I mourned the loss of the house chore equality we had in early in marriage because, holy crap, we have a ton of dishes. I’d sell my last cup of hot coffee to get that turn-taking deal back. Time and kids bring exhaustion and wear, and we fall into the routines and roles that we have to — and most likely don’t want to. I felt like I had assumed the role of doing everything except making the money. I was tired of cleaning up spills and pee stains on the carpet and couch. When my husband wouldn’t help clean up after dinner, or at least load the dishwasher, I would get agitated.
For four years, I complained about how I had to do everything in our house with little to no help.
Then one afternoon I realized that I was being ridiculous. I wasn’t getting anywhere by getting upset over the uneven division of household chores — aside from traveling down the fast lane of resentment and negativity. I realized my husband was doing his fair share, and there is simply no way it’s possible to divide housework 50/50 at this point in our lives. He helps when he can, when I ask, or when he sees I need it. And I should add that he has no expectations of what I should do around the house, except making sure the kids are alive.
The reality is that no one’s role is balanced. Life is like a freeway at rush hour: Everything is moving 70 miles per hour, and every “job” that has to be done is important for the flow of traffic. That is why I stopped complaining and just started doing what needed to be done. I take out the trash without a grumble because I know if I wait for my husband to do it, there’s a good chance he’ll forget. And if I were to stop and wait for someone else to do it, there’s a strong chance the housework wouldn’t get done for awhile. Dishes would stack up until we were out of utensils and plates, laundry would pile until everyone was roaming around wearing a single sock and with underwear on inside-out.
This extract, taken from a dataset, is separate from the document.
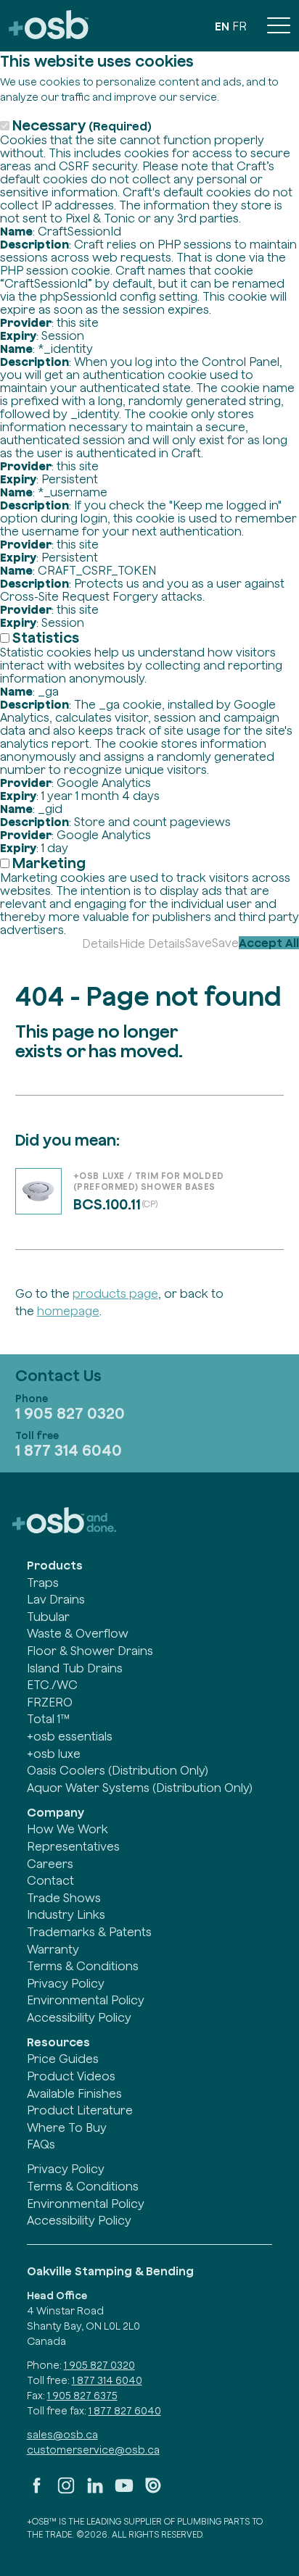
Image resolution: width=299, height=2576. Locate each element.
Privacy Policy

For me and my family, things seem to run a lot smoother when I just handle things as they pop up — even if it means doing something that isn’t my job. Do I like taking out the trash? No. Do I like doing most of the housework? No. But the reality is, I can finish the dishes in 30 minutes instead of using that time to argue about who has more to do and why no one ever does the dishes but me. It means saving valuable time on arguing and instead using it to enjoy a glass of wine on the patio or read an extra bedtime story to my kids. It means not ending the day in a bad mood. The faster I load the dishes, the sooner I can tackle the laundry pile that will, no doubt, sit until I fold it or until everyone has gone through it looking for clean clothes. And, well, it’ll also give me a little more time to figure out how to fold my husband’s pants.